KENNETH ROTH: What was shocking to me was just the magnitude of the destruction that Israel seemingly deliberately tried to impose on the Gazan people. You know, maybe I shouldn’t have been surprised, because if you look at the blockade over the last year or so, this was designed to destroy the Gazan economy. You know, this was far more than Israel’s legitimate interest in keeping arms out of Gaza. This was an effort to simply squeeze Gaza. They didn’t want people starving, because they knew that that would lead to outrage, so basic levels of humanitarian assistance went in. But other than that, there was no commerce allowed. And the economy ground — just basically ground to a halt. And that was a form of collective punishment that Human Rights Watch has repeatedly criticized. I guess, in that light, it’s not surprising that once formal armed conflict breaks out, there also seemed to be an effort to force the people of Gaza to suffer, because we’ve seen already that Israel didn’t simply target Hamas militants. It had targeted a number of symbols of Hamas, political symbols, police stations, the parliament building. And, you know, Israel has said, “Oh, well, we were just attacking anything that indirectly supported Hamas.” But by that theory, Hamas would be entitled to, you know, attack post offices within Israel or attack the Knesset, because these might provide some kind of indirect support to the Israel Defense Forces. I mean, this is the wrong standard. International law is clear that unless something is directly supporting a military effort, it is inappropriately ever to target it. And Israel seemed to breach that basic requirement time and time again.

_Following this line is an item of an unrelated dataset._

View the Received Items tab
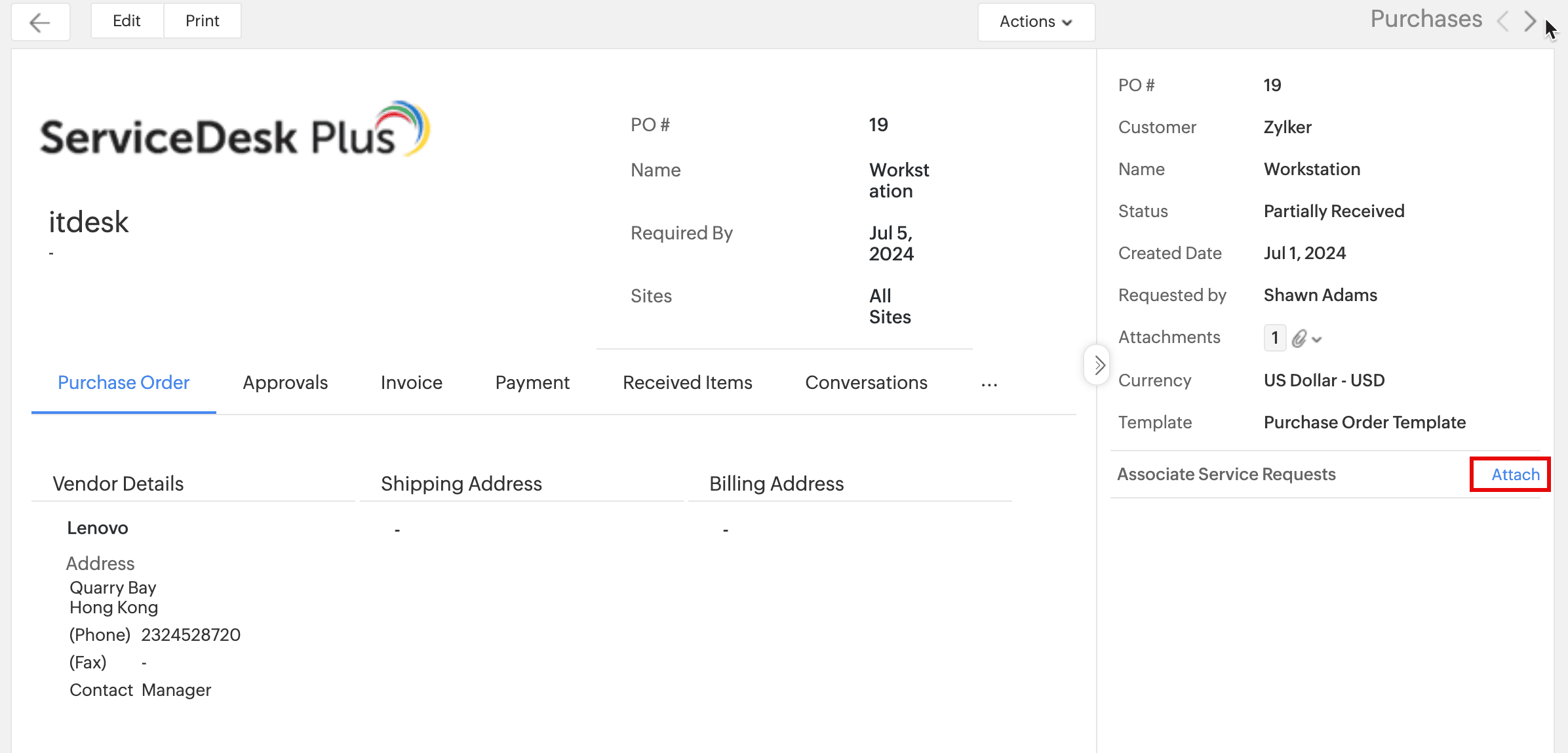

AMY GOODMAN: Kenneth Roth, I want to thank you for being with us, executive director of Human Rights Watch. We’ll go out of this segment with the words of Alison Des Forges, who died last Thursday night in the Continental plane crash near Buffalo, New York.
ALISON DES FORGES: The legacy of the Rwandan genocide, it’s as if you took a picture of a family and ripped it down the middle and then tried to fit the halves back together again. Even with the best glue in the world, it’s never going to be the same. People betrayed their deepest values in order to kill, in order to rape, in order to pillage their friends and neighbors and their own family members. Whether you look at it from the point of view of the victim or the point of view of the perpetrator, these are not things that can ever be forgotten.
Justice is not going to erase the memory of the crimes, but it will provide people with some level of closure. At least they’ll know it has been dealt with, it has been talked about, someone has been held responsible, and perhaps even, ideally, the victim has received some form of compensation. So this is very important. It’s very important that the truth be known, that the people who were killed be remembered, and that their killers be acknowledged.
AMY GOODMAN: Alison Des Forges was the investigator for Human Rights Watch of the Rwanda genocide, moved onto eastern Congo, and died last night [sic.] coming home to Buffalo, New York on the Continental flight that crashed into a house just outside Buffalo.